Однако фабула повести реализует проект сознания, текст, возникший под влиянием большой культуры на массового человека, опрощенно понимающего нормы действительного мира. Лёня Тихомиров - исполнитель чая-

ний и порождение библиотекаря-волшебника Проферансова, то есть порождение небожественной, дьявольской, ложной, силы. Герой фантазий человека, библиотекаря, призван преобразить неидеальную жизнь провинциального города, символически представляющего Россию: заколдованное место, где спрятан и не найден волшебный клад. Место окружено болотами, где тонут враги, и лесами, где блуждают противники, - это не только отсылка к закрытости Советского Союза от внешнего мира, но и аллюзии на миф об особости России.

Но сказочная фабула у Синявского перевёрнута. В сказке герой должен выйти из пространства нарушенной нормы, в большом мире пройти инициацию, то есть узнать большее и выстоять под грузом испытаний, столкнуться с противником, вредителями и, победив их, вернуться, чтобы восстановить нормы в своём мире. Герой Синявского хотя и способен защитить город от внешних врагов (тем же гипнотизирующим воздействием), не выходит в большой мир и не вносит норму, а подвергает жителей города воздействию волшебных чар, ложной силе иллюзий. У Синявского события начинаются с лёгкого осуществления желаний задумавшегося о мироустройстве героя. То, чем заканчивается сказка, становится началом сюжета повести: воцарение героя (получив дар гипноза, Тихомиров свергает прежнего властителя), свадьба (женитьба сказочного героя подтверждает его право на власть). Но далее события приносят цепь утрат, того, что в сказке предшествовало победе, что преодолевалось героем; в повести же Лёня Тихомиров утрачивает силу гипноза и только констатирует исчезновение того, что он внушил на время людям.

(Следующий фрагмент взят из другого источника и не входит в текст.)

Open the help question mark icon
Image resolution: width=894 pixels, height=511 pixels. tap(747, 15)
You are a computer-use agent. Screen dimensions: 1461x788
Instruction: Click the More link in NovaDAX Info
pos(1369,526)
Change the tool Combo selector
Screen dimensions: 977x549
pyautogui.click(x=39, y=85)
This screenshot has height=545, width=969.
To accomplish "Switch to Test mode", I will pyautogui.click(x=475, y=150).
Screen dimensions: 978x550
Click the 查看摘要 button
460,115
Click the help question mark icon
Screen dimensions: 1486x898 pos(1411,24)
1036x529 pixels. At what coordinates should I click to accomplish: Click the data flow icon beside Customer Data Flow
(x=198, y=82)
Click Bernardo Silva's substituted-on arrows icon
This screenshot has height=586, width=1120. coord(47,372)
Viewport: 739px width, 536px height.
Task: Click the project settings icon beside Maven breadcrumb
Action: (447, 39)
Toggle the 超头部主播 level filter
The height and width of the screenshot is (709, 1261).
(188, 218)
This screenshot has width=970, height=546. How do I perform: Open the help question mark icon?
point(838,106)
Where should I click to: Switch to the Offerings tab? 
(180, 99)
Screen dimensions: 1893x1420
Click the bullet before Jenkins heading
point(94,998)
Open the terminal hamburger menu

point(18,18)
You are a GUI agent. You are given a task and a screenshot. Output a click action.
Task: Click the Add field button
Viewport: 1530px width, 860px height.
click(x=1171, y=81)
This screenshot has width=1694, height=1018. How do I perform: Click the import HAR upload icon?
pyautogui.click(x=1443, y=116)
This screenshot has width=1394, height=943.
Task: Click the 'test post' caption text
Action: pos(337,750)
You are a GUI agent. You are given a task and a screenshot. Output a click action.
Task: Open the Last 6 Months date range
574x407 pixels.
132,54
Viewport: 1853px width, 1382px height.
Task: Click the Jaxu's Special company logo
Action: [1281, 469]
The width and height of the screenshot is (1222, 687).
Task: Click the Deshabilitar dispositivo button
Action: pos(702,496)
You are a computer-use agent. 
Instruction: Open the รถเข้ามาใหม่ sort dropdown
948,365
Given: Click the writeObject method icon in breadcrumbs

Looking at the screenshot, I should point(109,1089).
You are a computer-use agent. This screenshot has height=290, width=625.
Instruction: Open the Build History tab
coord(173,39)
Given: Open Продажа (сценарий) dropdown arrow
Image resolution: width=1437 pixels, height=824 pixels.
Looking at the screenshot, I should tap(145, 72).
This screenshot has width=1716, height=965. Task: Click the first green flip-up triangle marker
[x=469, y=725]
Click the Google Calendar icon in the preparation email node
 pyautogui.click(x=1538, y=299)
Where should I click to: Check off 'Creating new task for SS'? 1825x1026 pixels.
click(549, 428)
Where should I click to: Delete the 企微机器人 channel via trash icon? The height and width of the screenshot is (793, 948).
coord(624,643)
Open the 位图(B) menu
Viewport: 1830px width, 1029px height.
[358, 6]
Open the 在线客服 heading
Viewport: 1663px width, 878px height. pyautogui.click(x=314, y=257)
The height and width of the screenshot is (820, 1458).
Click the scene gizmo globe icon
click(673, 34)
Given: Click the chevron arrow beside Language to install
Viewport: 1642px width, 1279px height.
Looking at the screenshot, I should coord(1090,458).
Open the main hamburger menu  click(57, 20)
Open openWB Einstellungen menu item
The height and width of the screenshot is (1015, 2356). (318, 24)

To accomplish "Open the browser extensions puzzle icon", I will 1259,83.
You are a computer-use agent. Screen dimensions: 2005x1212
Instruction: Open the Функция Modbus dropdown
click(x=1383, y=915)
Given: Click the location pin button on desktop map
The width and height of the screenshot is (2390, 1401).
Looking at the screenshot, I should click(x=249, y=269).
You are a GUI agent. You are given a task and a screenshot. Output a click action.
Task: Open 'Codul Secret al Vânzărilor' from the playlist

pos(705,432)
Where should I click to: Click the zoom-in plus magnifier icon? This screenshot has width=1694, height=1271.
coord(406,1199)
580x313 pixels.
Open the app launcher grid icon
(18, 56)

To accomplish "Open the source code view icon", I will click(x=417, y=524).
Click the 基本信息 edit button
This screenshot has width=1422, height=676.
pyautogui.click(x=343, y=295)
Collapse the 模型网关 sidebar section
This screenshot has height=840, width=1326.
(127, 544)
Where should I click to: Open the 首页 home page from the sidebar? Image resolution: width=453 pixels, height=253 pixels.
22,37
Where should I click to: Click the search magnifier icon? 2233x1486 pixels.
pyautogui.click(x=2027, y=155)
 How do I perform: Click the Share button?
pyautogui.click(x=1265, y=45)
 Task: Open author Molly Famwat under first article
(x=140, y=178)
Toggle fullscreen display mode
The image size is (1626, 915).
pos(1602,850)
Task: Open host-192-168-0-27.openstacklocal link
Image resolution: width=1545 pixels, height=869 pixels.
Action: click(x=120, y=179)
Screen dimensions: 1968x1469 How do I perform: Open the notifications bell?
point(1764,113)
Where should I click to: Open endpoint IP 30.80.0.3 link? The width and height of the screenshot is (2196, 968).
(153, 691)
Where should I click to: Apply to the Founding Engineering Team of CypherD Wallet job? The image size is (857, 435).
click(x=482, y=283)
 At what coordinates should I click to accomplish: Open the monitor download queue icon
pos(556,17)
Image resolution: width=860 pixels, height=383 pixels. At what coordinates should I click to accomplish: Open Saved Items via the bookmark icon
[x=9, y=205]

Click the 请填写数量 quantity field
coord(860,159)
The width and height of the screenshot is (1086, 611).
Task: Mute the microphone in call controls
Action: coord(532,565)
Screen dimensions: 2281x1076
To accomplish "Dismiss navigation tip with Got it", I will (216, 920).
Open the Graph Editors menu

Переворачивание сказочного сюжета усиливает аналитическое, а не гипнотизирующее восприятие сказочного прамифа о возможности восстановления естественных норм и демифологизирует различные культурные и социальные мифы о силе духа, преобразовывающего материальную реальность, о возможности идеального мира: прежде всего, христианский миф о Царствии небесном и миф о прогрессе, ведущем к конечной цели истории, марксистский миф.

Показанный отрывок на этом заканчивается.